O relatório do deputado Leo Prates, composto por nove artigos, busca equilibrar as necessidades dos trabalhadores com as preocupações do setor produtivo. As regras específicas sobre a organização do trabalho continuarão a ser definidas por leis ordinárias, mas a base constitucional já aponta para mudanças significativas no cotidiano de muitos brasileiros. A informação foi divulgada pelo Diário do Comércio.

Nova carga horária e folgas remuneradas: O que muda na prática

O novo texto propõe um limite de 8 horas diárias e um teto de 40 horas semanais de trabalho. Este patamar representa um meio-termo em relação à jornada atual de 44 horas e às propostas iniciais que sugeriam 36 horas.
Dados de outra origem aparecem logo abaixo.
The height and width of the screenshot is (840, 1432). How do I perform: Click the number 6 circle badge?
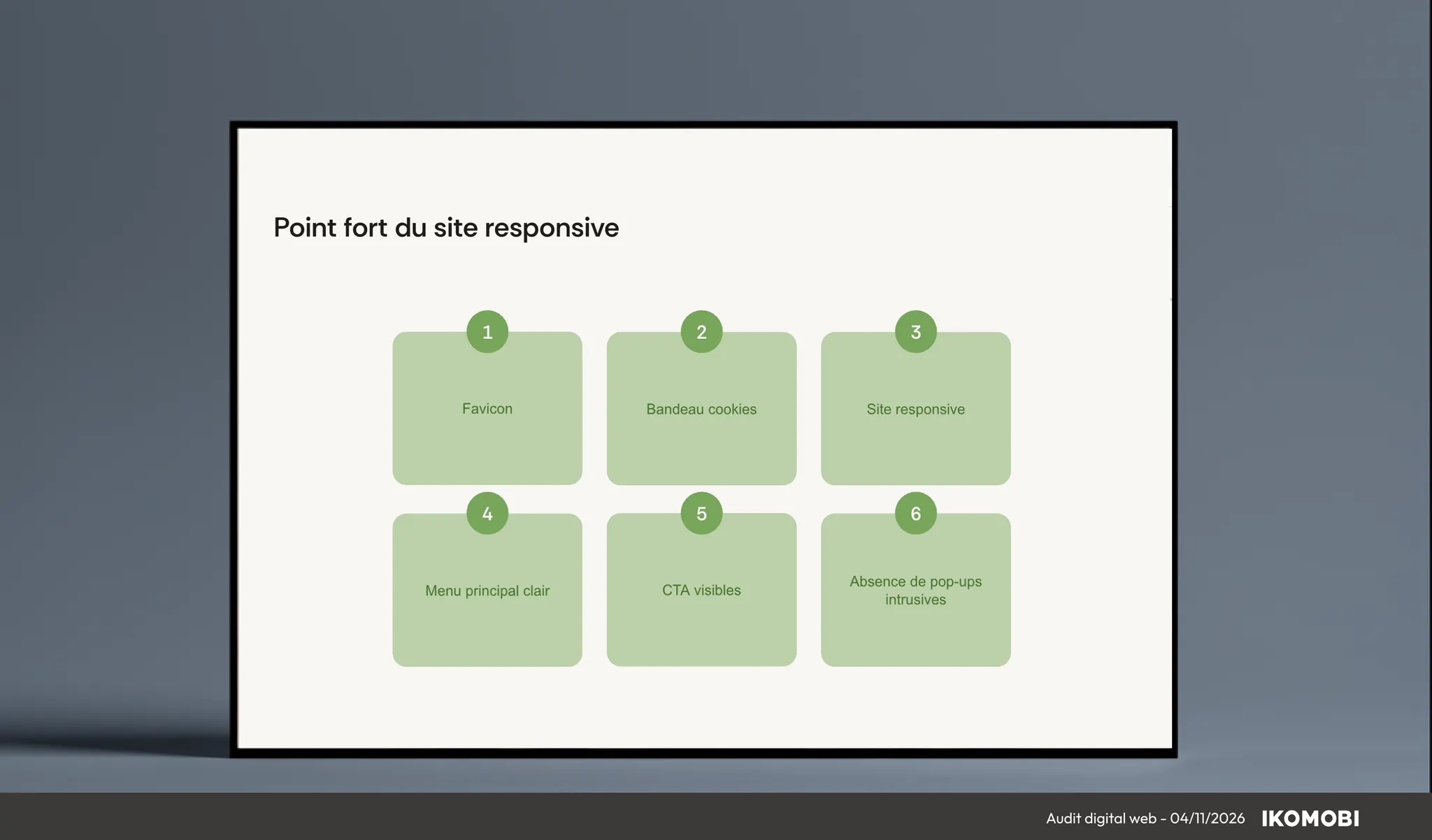tap(915, 514)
A carga de 40 horas semanais está alinhada com o projeto de lei enviado pelo governo federal. A possibilidade de compensação de horários e redução da jornada por meio de acordos ou convenções coletivas de trabalho será mantida, assim como ocorre hoje.

Para as categorias que já possuem jornadas inferiores a 40 horas semanais, não haverá redução proporcional. Quanto às folgas, o relatório prevê dois dias de descanso remunerado por semana, que não precisam ser consecutivos, mas com a preferência de um deles ser aos domingos. Acordos coletivos poderão estabelecer regimes compensatórios, garantindo em média dois dias de repouso semanal dentro do mês, mas com a obrigatoriedade de ao menos uma folga semanal.

Sem redução salarial e transição gradual: Garantias para os trabalhadores

Um dos pontos mais cruciais do relatório é a garantia de que a redução da carga horária ocorrerá sem qualquer redução salarial, seja ela nominal, proporcional ou de qualquer outra forma. Essa medida visa proteger o poder de compra dos trabalhadores e mitigar preocupações do setor empresarial sobre o impacto financeiro. A irredutibilidade salarial também se estende aos pisos da categoria.

Para viabilizar essa transição, a proposta estabelece um período de 14 meses após a promulgação da emenda. Cerca de 60 dias após a aprovação, haverá uma redução inicial de 2 horas na jornada semanal. Doze meses depois, mais 2 horas serão cortadas, totalizando as 40 horas semanais. Durante esse período, será permitido o aumento da duração diária do trabalho para acomodar a distribuição das horas semanais.

Flexibilizações e adaptações para setores específicos

O texto também prevê exceções e mecanismos de adaptação. Profissionais com ensino superior que recebam acima de dois tetos e meio do INSS (atualmente R$ 21.188,87) terão as regras de duração e controle de jornada aplicadas apenas por liberalidade do empregador ou mediante acordo/convenção coletiva, não se aplicando a servidores públicos ou empregados de estatais. As convenções coletivas deverão ser atualizadas em até 60 dias após a promulgação da PEC.

Para microempreendedores individuais (MEIs), micro e pequenas empresas, uma lei complementar poderá prever medidas transitórias para mitigar impactos, condicionadas à manutenção dos níveis de emprego. Contratos públicos que dependam de mão de obra, como serviços terceirizados, terão prazo de até 12 meses para aditivos contratuais que recompõem o equilíbrio econômico-financeiro, permitindo a revisão de valores e condições para cobrir custos extras com a reorganização de escalas ou contratação de pessoal.